> [Reading text]:

□ □ □ □

Oakland News: Libby Schaaf’s Oakland’s Mayor-Elect; Campbell-Washington Earns D4
Oakland will have a new mayor, and it’s the first white woman ever elected to lead Oakland: Libby Schaaf. Meanwhile, Annie Campbell-Washington scores a massive landslide upset of the projected front-runner Jill Broadhurst in the Oakland City Council District Four Race to replace Schaff, who’s the new Mayor-Elect.
I’ll focus on Annie and Jill in the follow-up to this, but for now, I’ve got a lot to share about the Oakland Mayor’s Race.
The now-former Oakland District Four Councilmember swept aside her campaign foes with a dramatic 62 percent first pass Rank Choice Voting (RCV) result. And while Alameda County Registrar Tim Dupuis will wait until all ballots are counted to make it official, there’s no mathmatic way anyone can catch Libby. But, right now, it’s not official until Tim Dupuis, the Alameda County Registrar, says it is:
Libby Schaaf, Made-In-Oakland, is Oakland’s next Mayor.
As I predicted when I first raised the spectre of her possible run for Mayor of Oakland on April Fool’s Day, 2010, Libby rode the wave of a combination of support from long-time friends, Skyline High School grads (as Libby went to Skyline and graduated in 1983) Oakland District Four constituents, women, and some young, but mostly middle-aged and older Oakland voters to the top. And most notably from an RCV perspective, Schaaf drew voters from every other candidate, without fail. Even Bryan Parker, who I tried to pair with Libby myself in a blog and video post that riled both campaigns, wound up giving most of his votes to her in the final analysis of the RCV data.
Libby’s victory also followed the standard rule that the campaigner with the most money, wins. Last year, Mr. Parker was the one with the most money and momentum, but Libby managed to turn that around by July of this year of 2014, and then her campaign staff made a number of very good spending decisions, most notably in the area of television commercial ad buys. By Sunday of this week, her TV commercials were seemingly everywhere, and on many major cable stations. By contrast, of the candidates, I only saw Rebecca Kaplan’s as much, and it’s no wonder that she’s come in second place: television matters.
So does GOTV: Getting Out The Vote. Libby’s staff, led by Peggy Moore, was able to mobilize many of her over 1,300 donors into a force that walked the whole of Oakland to back her. And when they weren’t doing that, they were coming to the campaign headquarters to phone-bank. I know this, because I phone-banked for two candidates: Parker and Schaaf, and what I noticed when I left Libby’s HQ on Monday was a sudden small surge of people, 80 percent women and all black, who walked in, ready to work. That scene alone ran counter to the idea that Libby’s base didn’t include African Americans, and also smashed the obvious little smear attempts against her. Anyone who knows Libby is completely aware that she draws a good, racially mixed crowd – always has.

□ □ □ □

> [Data shown]:
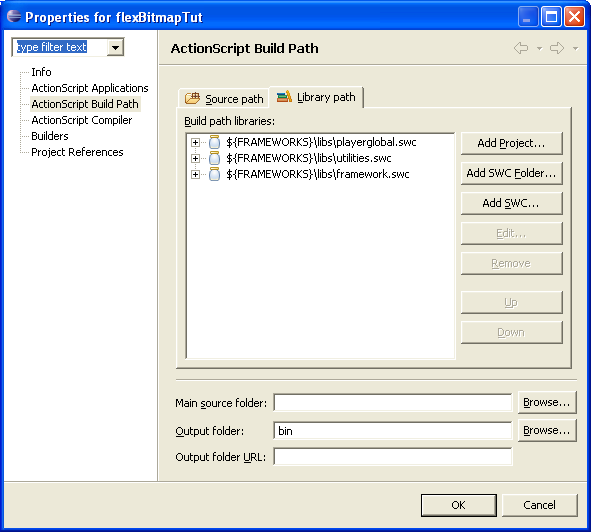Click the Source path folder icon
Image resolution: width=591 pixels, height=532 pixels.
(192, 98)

□ □ □ □

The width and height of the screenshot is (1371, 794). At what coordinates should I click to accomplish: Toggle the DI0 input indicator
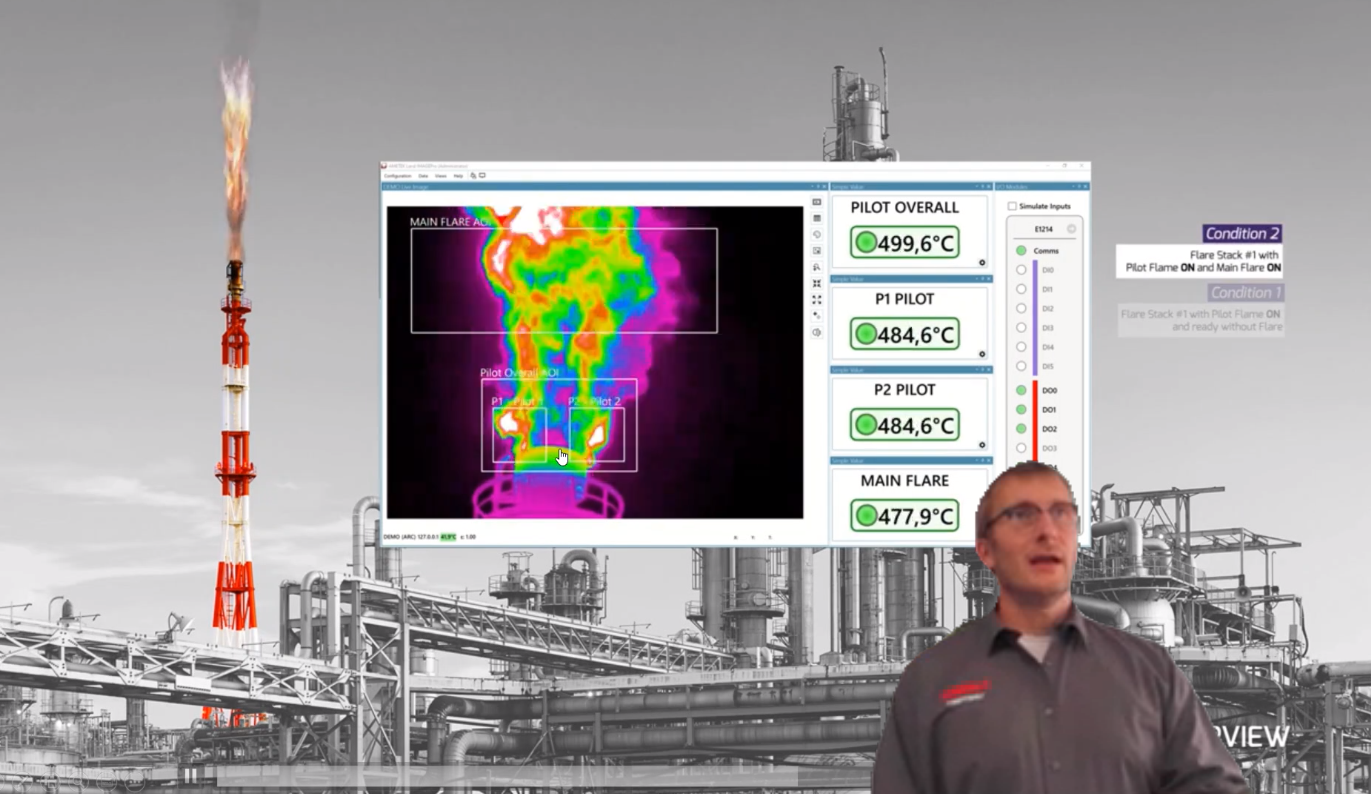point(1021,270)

□ □ □ □

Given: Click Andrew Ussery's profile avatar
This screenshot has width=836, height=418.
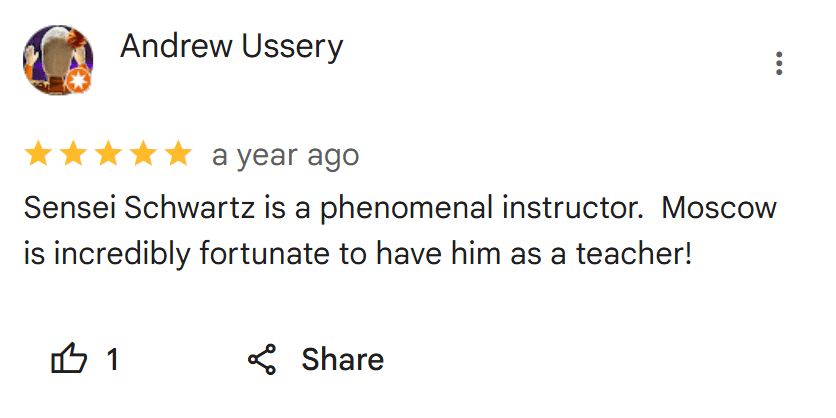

□ □ □ □

> [Given task 1]: List every person the article on the Oakland election names as a candidate for office.
> [Given task 2]: Condense the paragraph of the article on the Oakland election that begins "Libby's victory also followed" into a shorter version that keeps its main facts.
> [Given task 3]: Resume the article on the Oakland election from the point at which it stops.
The data stand apart from the article on the Oakland election and are unrelated to it.

> [Final result 1]: Libby Schaaf, Annie Campbell-Washington, Jill Broadhurst, Bryan Parker, Rebecca Kaplan

> [Final result 2]: Schaaf's win followed the rule that the candidate with the most money wins. Parker led in money and momentum last year, but Schaaf reversed that by July 2014. Her staff then made good spending choices, especially on television ads, which by Sunday appeared on many major cable stations. Of the other candidates, only Rebecca Kaplan's ads were seen as often, and she finished second, showing that television matters.

> [Final result 3]:
What Kind Of Mayor Will Libby Schaaf Be?
I’m still processing this, but one thing is certain: Libby Schaaf will be a tough mayor of Oakland who will work to defend it from the kind of slights that have plagued it in the past. Ok, let me cut to the chase: expect Mayor Schaaf to send a legal message to the owners of the Golden State Warriors that they can’t just walk out of Oakland and over to San Francisco without paying the $60 million in rent owed to the Oakland Alameda County Coliseum Joint Powers Authority. I know this because Libby said as much at my Oakland Sports Forum – and she said it in a way that can only be described as pugilistic. It’s that fighter side of Libby that will surprise many people, but not me.
Before I turn to the Oakland Mayor’s Race as a whole, I’ll also say that Schaaf has a mandate that Jean Quan lacked. In 2010, Quan was the surprise winner; when the first place votes were tallied, Don Perata had a large lead, but RCV vote transfer data worked to reveal the success of a campaign where Quan got many to make her their second and third choice, and while she did that with Oakland Councilmember Rebecca Kaplan, it was Quan who worked the message far more than Rebecca did. Jean won in the one way that was seemingly impossible – but that came with a price: a huge number of people who were able to say they didn’t vote for her, and did vote for Don Perata. By contrast, Libby started out the vote tally Tuesday night as the front-runner and never looked back. Thus, there’s no large built-in constituency against her.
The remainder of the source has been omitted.